NEIL LEADBEATER
Reviews
As a Bee by Simon Pettet
(Talisman House, Massachusetts, 2014)
Simon Pettet was born in England in 1953 but
moved to New York City in 1977, where he still lives. In addition to four
previous collections of poetry, he has collaborated on two books with the
photographer Rudy Burckhardt. A devotee of the movement known as the New York
School of Poets, he has edited The Art Writings of James Schuyler (1998)
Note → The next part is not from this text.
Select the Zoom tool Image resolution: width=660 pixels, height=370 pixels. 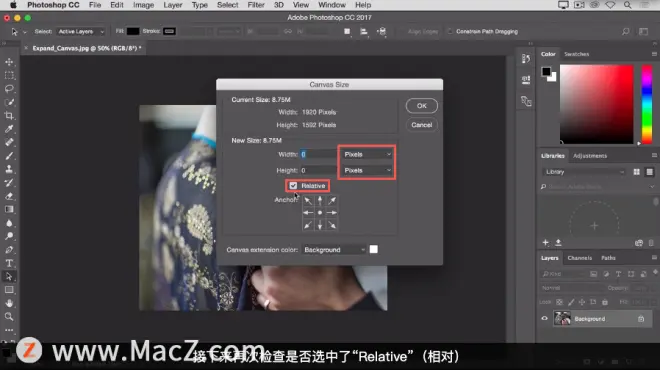click(9, 317)
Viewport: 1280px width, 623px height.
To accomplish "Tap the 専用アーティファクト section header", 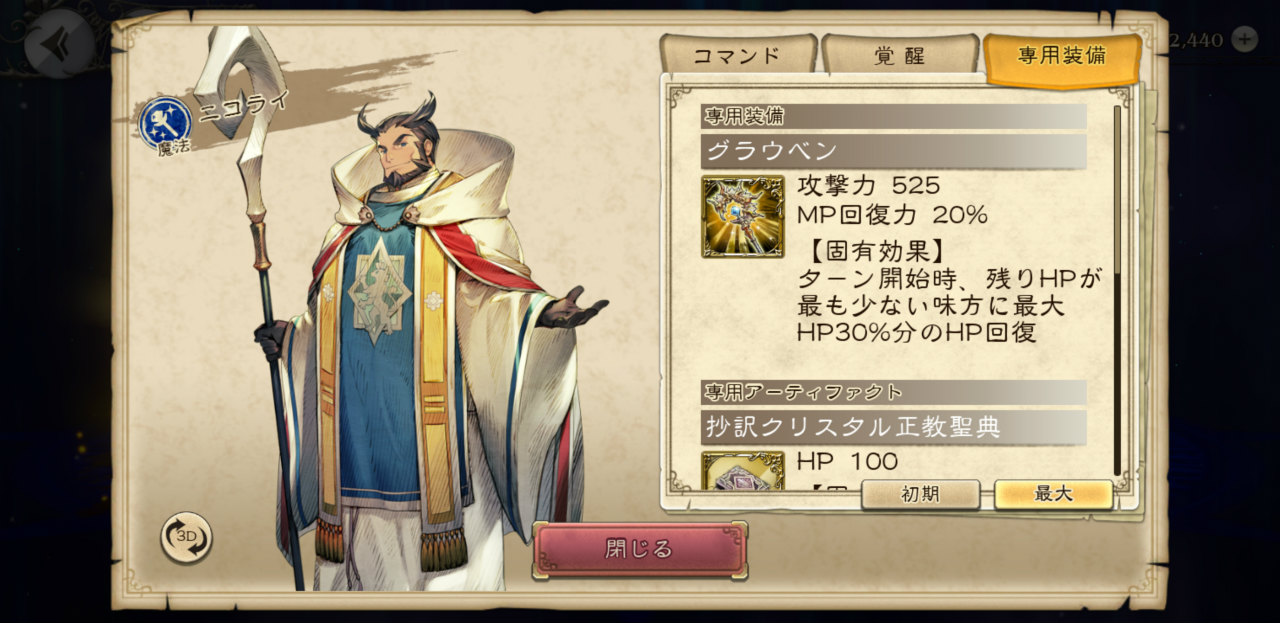I will [x=894, y=392].
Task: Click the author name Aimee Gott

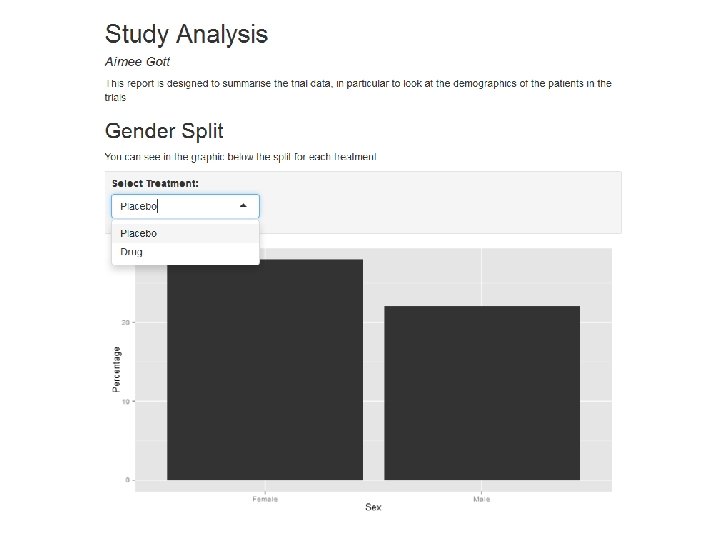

and Other Flowers, a posthumous collection of Schuyler’s writing
(2010).
As a Bee is a slim volume of thirty poems. Its title invites the reader to fill
in the missing word at the beginning yet these poems, despite the cover showing
a hive of activity, are far from busy. Taking the title as a conjunction is
perhaps more in keeping with the second poem in the book which is the title
poem and also a found poem. Nearly all of the eight sentences begin with the
phrase “as a bee…” and end up saying much the same thing in eight different
ways.
The first and last poems in the book
complement each other with their references to fire and smoke and act as
bookends to the poems in between. The last poem, "Smoke Extinguished," is full of contradictions. Are the lights
about to go on or off? Is the sound turned down or up? Is the interim what it
means or does it extend to the full performance? Has the smoke really been
extinguished or is the fire about to begin?
We would like you all
To remain in your seats
In the interim
(For the duration
Of the proceedings)
Have faith
The show
Is about to spiral.
Here
we have a reference to smoke towering or tapering in a column. But it could
also be a reference to the poet as spiralist – someone who is engaged in
spiralism – an ambitious person. The jury is out.
Pettet
is a poet of few words. His poems are quiet and there are few titles to draw
the reader into them. Just over half of the poems listed on the contents page
are simply titled "POEM" followed by the first line in parenthesis yet
when it comes to the actual pages upon which they are printed even this, in several
instances, is missing which leads one to wonder, without reference to the
contents page, where one poem ends and another begins.
Some
of the poems in this collection are tough nuts to crack. When you finally break
through the outer shell, hoping to get to the kernel, they do not deliver
themselves up in manageable portions but scatter into fragments that are
difficult to piece together. The exquisite and intriguing "POEM" (“As long as
she lived”) is a case in point:
As long as she lived, I was not sensible
Of the misfortunes of being blind
Scales falling from my eyes
I still had my looks.
It was for that reason that I adored her image
Embodied in amber
Trapped, we would, perhaps, live forever.
I
have always maintained that it is possible to enjoy a poem even if its sense
eludes you and, although I enjoy this one, a little more clarity would have
helped me to appreciate it all the more. Other poems, such as "Some Musings
In The Solarium," "Dashwood Brooks" and "Venice" are easier to comprehend.
There
is a lot to admire here. I like the alliteration of "Frieda fostered the fan
club" as a line-opener to the poem on page 19 and the closing couplet
telling how, when faced with money, fame, or happiness, "she stacked the
cards up for happiness." I also appreciate Pettet’s concern for the animal
world in "POEM" (“coyote howls on the crossroads”), the elliptical
biographies to be found in poems such as "Biographia Literaria" and "POEM" (“The mysterious Robert Feke”) in which we are given tantalizing details to
muse upon and the way in which, at the close of "POEM" (“He believed in Zen
friendship”), Pettet sums up the art of his craft which is expressed as
the maximum compassion [in]
the minimum number of syllables.
These
are quiet observations, sometimes serious, sometimes playful, written by a poet
who is not given to making the big statement but content to express himself in
the fewest possible words.
*****
Neil Leadbeater is an author, essayist, poet and
critic living in Edinburgh, Scotland. His short stories, articles and poems
have been published widely in anthologies and journals both at home and abroad.
His books include Librettos for the Black
Madonna (White Adder Press, Scotland, 2011); The Worcester Fragments (Original Plus Press, England, 2013); The Loveliest Vein of Our Lives (Poetry
Space, England, 2014), Sleeve Notes (Bibliotheca
Universalis, Romania, 2016) and Finding
the River Horse (Littoral Press, England, 2017).